**Provided passage**
--- START ---

Another cancer cure charlatan

Stuff reports:

Elle called her ‘The most inspiring woman you've met this year'. She also won Cosmopolitan's  Fearless Female award for social media.

Why?

Single mother Belle Gibson supposedly beat a diagnosis of terminal brain , shunning conventional medicine and focussing on a healthy diet. She then published a book and developed an app that told her and showed others how to be healthy. 

The story of her battle is one that we now know was at best embellished and at worst was an outright lie.

Elle and Cosmo have written insider accounts of their experience with the young Brisbane mother… both admit to being thoroughly duped.

The question is why did they not verify her claims? If you're going to promote someone claims they have miraculously beaten cancer, shouldn't you at least ask to see their medical records to verify they ever had it?

--- END ---

Stored data entries

--- START ---

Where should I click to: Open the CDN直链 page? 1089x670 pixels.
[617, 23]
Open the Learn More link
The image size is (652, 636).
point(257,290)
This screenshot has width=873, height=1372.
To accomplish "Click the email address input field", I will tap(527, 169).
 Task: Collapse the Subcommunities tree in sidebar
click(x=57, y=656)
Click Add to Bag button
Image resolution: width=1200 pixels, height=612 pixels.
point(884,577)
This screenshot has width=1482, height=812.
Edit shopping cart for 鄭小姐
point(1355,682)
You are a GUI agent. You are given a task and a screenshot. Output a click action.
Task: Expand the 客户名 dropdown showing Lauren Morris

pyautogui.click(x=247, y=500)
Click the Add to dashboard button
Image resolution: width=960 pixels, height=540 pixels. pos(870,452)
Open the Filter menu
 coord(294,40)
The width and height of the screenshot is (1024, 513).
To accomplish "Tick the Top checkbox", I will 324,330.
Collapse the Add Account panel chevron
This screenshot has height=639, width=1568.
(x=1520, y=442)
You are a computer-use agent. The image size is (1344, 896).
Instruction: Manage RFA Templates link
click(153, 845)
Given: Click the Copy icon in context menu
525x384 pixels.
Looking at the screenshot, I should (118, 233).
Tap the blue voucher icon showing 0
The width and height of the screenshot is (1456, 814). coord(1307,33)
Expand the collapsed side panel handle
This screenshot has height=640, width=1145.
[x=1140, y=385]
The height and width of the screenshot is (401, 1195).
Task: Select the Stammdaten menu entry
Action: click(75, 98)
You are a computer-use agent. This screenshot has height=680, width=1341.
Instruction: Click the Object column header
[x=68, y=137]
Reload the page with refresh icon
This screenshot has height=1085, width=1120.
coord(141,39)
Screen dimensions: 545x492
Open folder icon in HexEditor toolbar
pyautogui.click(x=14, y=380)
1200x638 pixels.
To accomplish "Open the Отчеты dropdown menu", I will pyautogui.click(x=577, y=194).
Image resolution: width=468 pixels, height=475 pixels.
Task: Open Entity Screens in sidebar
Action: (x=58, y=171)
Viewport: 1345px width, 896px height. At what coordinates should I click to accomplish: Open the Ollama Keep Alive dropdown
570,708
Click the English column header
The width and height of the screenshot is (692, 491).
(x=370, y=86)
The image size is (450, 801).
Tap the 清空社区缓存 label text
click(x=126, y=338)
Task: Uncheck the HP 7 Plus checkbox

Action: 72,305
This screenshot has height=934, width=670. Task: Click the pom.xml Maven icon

--- END ---

**Work to complete**
a) In the post about Belle Gibson, restate the paragraph beginning "Elle called her" more briefly, keeping its main facts.
b) Continue the post about Belle Gibson from its last sentence.
The records are material separate from the text.

**Answers by item number**
a) Elle named her the most inspiring woman you've met this year, and Cosmopolitan gave her its Fearless Female award for social media.

b)
Of their feature, Elle wrote

“When the December issue came out, we had a ton of positive feedback from both long-time and new supporters of Gibson. And then we got this anonymous email:

It has come to my attention that you have published a story about a girl I have known my whole life. Her name is Belle Gibson, creator of The Whole Pantry app + book. And a so called “Terminal cancer patient”. Unfortunately, there are a few things you might need to know before you consider publishing more about this woman. She's a compulsive liar. In , she got so tangled in her own web of lies living in Brisbane, she moved to Melbourne to start a new life of lies – “the cancer lie” this time. For one – This girl isn't 26 years old.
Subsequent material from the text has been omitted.